Items listed in a dataset:
□ □ □ □
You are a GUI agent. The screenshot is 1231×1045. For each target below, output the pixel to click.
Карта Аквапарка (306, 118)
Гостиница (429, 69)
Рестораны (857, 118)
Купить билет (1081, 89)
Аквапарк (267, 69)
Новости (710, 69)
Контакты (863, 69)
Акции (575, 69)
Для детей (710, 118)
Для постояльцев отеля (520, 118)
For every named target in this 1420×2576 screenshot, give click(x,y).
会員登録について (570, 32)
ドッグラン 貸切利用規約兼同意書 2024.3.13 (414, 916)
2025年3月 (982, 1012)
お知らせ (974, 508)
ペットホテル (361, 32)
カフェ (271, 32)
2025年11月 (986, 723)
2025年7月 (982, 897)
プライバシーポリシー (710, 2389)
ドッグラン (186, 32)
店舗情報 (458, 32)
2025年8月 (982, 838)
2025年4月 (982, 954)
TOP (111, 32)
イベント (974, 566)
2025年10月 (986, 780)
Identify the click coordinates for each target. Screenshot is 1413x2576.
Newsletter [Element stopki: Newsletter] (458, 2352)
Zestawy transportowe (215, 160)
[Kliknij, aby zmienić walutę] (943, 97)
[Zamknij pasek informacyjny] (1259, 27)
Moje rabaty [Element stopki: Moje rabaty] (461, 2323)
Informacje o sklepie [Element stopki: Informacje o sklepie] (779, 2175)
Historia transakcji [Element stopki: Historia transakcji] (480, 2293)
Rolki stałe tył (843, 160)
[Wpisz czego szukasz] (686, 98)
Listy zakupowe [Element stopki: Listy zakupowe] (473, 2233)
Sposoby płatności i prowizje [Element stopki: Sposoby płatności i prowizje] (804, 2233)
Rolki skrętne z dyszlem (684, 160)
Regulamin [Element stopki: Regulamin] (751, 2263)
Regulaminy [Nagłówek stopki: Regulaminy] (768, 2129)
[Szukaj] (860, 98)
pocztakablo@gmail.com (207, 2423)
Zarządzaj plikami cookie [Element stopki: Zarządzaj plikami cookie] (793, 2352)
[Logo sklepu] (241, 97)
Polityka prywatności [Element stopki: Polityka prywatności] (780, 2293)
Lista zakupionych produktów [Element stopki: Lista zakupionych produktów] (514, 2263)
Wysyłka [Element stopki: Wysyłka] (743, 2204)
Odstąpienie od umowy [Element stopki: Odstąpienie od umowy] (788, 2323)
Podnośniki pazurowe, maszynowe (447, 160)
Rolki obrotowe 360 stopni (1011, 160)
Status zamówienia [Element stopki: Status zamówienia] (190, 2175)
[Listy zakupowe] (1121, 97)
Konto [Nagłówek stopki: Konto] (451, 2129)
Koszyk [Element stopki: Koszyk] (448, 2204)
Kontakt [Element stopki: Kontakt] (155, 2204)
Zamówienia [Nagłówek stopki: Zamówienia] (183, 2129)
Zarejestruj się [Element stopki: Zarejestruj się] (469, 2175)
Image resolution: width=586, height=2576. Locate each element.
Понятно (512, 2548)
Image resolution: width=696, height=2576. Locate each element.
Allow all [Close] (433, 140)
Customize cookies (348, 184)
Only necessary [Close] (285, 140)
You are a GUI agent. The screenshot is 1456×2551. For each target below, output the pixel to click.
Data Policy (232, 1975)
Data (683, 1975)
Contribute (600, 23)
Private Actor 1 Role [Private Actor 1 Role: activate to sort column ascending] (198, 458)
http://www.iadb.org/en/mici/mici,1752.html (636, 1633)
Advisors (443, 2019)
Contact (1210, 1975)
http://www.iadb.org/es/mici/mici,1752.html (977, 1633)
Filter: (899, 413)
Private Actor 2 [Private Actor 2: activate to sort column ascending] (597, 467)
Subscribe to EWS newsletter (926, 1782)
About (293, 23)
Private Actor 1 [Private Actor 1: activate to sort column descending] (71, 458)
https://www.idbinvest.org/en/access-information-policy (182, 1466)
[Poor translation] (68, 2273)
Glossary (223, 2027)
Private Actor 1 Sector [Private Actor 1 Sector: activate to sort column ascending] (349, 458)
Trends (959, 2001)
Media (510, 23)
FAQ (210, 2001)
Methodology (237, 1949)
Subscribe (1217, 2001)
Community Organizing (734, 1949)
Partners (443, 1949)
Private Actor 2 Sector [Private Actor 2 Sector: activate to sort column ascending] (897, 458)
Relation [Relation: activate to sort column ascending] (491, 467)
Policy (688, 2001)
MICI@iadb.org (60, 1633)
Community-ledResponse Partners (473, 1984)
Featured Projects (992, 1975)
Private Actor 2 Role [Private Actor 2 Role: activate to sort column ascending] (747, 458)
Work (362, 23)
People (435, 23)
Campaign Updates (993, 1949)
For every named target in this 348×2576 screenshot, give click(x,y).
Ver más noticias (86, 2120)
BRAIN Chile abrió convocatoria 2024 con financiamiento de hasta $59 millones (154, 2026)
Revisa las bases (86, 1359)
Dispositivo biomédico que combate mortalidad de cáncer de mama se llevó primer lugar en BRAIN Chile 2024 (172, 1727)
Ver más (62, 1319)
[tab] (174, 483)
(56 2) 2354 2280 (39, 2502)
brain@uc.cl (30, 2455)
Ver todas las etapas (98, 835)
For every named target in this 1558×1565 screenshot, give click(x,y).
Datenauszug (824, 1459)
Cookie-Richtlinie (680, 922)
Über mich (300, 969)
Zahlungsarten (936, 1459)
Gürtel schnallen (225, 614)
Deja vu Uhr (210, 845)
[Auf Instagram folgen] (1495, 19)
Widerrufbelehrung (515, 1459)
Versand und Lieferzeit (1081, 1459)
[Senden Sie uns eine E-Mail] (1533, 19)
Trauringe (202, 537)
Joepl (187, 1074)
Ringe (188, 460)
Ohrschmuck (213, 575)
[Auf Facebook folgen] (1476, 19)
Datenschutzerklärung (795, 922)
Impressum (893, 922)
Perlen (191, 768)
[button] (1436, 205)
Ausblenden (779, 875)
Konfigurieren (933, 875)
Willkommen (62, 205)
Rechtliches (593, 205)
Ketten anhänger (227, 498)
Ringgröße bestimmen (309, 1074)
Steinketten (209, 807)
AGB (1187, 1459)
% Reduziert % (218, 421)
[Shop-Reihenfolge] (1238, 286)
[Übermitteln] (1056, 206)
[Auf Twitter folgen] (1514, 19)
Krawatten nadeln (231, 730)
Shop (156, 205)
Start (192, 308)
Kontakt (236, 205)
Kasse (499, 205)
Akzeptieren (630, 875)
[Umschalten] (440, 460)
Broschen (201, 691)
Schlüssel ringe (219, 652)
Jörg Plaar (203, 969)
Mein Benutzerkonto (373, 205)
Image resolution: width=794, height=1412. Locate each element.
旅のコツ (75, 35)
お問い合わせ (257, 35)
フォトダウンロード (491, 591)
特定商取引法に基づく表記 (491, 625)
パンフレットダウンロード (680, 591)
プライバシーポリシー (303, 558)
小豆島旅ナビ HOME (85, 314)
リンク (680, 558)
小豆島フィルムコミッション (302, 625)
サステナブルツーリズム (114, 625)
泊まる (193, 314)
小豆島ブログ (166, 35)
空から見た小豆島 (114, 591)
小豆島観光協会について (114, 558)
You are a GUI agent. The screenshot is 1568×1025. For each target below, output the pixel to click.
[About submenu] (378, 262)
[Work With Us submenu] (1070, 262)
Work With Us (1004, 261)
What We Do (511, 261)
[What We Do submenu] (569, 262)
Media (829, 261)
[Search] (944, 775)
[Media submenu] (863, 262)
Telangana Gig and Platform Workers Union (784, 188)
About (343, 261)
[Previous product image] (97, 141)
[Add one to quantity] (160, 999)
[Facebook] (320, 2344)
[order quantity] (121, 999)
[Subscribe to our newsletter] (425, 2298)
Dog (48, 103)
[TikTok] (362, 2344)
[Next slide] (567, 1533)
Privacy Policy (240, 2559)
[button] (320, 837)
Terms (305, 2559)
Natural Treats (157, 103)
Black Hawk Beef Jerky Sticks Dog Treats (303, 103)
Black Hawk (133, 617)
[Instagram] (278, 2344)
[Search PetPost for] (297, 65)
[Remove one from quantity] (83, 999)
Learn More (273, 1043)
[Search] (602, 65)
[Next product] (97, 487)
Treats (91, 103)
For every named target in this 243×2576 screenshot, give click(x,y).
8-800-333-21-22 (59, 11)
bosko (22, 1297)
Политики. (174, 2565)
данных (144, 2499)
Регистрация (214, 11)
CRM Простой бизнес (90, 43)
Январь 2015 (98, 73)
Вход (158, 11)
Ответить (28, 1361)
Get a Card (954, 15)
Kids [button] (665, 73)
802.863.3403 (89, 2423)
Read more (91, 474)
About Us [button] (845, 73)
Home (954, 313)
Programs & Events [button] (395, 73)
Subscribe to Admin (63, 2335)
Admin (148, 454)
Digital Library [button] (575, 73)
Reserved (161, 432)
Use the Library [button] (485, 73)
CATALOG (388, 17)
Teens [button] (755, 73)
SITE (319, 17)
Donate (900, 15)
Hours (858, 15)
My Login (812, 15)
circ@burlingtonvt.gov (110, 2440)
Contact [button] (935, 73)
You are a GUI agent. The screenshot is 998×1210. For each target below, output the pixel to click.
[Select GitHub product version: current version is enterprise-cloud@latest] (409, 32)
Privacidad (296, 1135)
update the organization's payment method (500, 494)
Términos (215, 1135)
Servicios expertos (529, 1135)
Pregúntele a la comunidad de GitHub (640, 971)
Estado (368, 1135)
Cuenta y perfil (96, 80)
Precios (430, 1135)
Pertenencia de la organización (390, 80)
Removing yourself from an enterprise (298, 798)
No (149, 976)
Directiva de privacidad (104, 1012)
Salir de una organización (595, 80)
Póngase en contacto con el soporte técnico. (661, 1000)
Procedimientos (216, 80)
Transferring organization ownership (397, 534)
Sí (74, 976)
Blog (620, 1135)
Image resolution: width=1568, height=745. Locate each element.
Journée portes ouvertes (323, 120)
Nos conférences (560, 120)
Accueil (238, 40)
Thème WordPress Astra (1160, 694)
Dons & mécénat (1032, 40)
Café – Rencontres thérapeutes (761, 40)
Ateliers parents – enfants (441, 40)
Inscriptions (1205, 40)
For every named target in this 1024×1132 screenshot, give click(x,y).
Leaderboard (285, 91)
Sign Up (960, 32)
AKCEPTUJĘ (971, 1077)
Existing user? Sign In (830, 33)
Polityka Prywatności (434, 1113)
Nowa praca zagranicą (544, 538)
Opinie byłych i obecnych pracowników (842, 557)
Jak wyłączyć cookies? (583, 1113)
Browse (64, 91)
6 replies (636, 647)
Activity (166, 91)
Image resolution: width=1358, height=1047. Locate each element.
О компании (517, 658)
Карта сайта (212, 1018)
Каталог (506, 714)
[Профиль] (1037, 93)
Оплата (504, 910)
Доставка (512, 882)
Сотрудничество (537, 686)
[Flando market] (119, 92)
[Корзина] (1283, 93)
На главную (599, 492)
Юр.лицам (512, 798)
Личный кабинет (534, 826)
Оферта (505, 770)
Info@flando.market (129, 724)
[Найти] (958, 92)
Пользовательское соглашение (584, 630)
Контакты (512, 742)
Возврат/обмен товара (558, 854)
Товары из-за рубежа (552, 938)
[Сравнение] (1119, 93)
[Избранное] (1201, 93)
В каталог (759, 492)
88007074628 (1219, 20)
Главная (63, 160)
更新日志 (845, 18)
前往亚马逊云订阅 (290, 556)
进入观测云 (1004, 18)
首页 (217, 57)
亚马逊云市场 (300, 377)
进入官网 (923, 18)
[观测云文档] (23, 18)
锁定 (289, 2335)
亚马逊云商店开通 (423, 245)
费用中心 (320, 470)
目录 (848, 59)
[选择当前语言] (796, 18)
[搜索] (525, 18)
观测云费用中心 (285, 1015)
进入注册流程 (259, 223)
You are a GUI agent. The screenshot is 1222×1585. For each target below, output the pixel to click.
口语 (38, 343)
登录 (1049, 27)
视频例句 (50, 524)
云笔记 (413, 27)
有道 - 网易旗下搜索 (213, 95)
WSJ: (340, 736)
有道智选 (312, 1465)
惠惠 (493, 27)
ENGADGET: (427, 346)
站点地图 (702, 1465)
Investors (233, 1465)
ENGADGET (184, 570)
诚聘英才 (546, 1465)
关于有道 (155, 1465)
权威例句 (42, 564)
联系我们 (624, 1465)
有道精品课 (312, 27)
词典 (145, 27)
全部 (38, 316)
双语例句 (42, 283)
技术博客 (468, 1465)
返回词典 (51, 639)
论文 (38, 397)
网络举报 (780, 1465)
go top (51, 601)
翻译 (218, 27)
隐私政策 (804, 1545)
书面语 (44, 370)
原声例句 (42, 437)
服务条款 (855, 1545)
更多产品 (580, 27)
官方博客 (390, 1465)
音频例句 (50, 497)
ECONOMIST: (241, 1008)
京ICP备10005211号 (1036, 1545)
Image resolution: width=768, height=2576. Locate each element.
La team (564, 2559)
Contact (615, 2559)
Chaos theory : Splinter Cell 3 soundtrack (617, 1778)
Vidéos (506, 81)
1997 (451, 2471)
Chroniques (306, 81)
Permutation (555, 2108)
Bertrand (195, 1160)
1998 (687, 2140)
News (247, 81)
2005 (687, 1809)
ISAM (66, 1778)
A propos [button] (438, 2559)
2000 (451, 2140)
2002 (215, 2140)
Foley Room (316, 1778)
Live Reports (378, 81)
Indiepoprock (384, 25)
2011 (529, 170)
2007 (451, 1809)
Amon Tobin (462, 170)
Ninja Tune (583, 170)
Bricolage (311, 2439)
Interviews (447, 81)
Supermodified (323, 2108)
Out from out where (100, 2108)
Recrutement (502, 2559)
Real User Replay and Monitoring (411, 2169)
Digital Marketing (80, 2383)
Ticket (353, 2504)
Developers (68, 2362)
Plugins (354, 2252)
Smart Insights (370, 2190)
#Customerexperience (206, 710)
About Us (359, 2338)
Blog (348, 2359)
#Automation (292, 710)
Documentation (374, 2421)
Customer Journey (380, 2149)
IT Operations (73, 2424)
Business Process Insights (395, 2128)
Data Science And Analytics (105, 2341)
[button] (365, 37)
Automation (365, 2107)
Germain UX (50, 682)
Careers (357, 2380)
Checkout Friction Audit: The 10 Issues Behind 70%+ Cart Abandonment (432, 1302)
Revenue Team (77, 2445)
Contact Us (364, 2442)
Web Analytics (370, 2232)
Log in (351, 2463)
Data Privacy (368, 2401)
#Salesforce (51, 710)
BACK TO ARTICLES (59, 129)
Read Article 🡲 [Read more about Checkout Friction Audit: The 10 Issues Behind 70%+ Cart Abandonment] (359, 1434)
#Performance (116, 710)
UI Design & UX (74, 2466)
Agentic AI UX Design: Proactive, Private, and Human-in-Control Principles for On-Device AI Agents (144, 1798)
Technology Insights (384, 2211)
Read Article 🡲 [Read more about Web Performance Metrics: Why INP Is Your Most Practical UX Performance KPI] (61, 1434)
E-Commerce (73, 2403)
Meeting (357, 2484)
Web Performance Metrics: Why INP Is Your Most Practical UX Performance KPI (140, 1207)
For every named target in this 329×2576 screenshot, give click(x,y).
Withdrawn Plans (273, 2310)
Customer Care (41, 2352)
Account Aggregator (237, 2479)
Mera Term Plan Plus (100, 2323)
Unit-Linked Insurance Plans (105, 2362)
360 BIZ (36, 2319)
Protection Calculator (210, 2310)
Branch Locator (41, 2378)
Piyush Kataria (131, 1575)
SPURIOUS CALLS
□ □ □ □
TASK TO COMPLETE
Replace "Hours" with "Opening Hours" in the stretch of material from the line containing "SITE (319, 17)" through the line containing "No (149, 976)". Give that stretch again with everything else unchanged.

RESPONSE TO THE TASK
SITE (319, 17)
Donate (900, 15)
Opening Hours (858, 15)
My Login (812, 15)
circ@burlingtonvt.gov (110, 2440)
Contact [button] (935, 73)
You are a GUI agent. The screenshot is 998×1210. For each target below, output the pixel to click.
[Select GitHub product version: current version is enterprise-cloud@latest] (409, 32)
Privacidad (296, 1135)
update the organization's payment method (500, 494)
Términos (215, 1135)
Servicios expertos (529, 1135)
Pregúntele a la comunidad de GitHub (640, 971)
Estado (368, 1135)
Cuenta y perfil (96, 80)
Precios (430, 1135)
Pertenencia de la organización (390, 80)
Removing yourself from an enterprise (298, 798)
No (149, 976)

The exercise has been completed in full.